Según Carlos Murillo, una de las posibles consecuencias del conflicto entre estas agrupaciones y el Estado colombiano es que sus miembros puedan abandonar Colombia y trasladarse a otros países, incluido Costa Rica.
“El que se generalice la violencia de ese tipo en Colombia significa que algunos grupos tendrían que salir del país y buscar adónde podrían llegar. Aquí tienen contrapartes y socios, por lo que podrían terminar en Costa Rica”, señaló.
Según el académico, esto debería generar preocupación en el país, ya que la llegada de estos grupos podría atraer a otras organizaciones con conflictos previos con ellos, lo que incrementaría la violencia y trasladaría el conflicto a Costa Rica.

Luis Diego Segura, por su parte, agregó que la reciente expansión de la producción de cocaína en Colombia, que redujo los precios y modificó las dinámicas de pago del crimen organizado, también repercute en Costa Rica.

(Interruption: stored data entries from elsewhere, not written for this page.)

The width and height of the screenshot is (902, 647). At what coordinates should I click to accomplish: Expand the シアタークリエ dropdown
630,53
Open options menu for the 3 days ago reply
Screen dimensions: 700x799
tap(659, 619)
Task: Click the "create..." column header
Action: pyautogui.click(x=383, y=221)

Según el analista, las redes locales reciben cada vez más cocaína como forma de pago, lo que inunda el mercado, provoca disputas por el control de las plazas y empuja a grupos costarricenses a exportar directamente a Estados Unidos y Europa para convertir la droga en dinero.
Ante este panorama, Murillo recordó que el Estado costarricense debe prepararse y comprender mejor el funcionamiento del crimen organizado para enfrentarlo de manera efectiva. Asimismo, enfatizó la necesidad de establecer, a nivel regional y global, estrategias coordinadas entre países para combatir este tipo de organizaciones.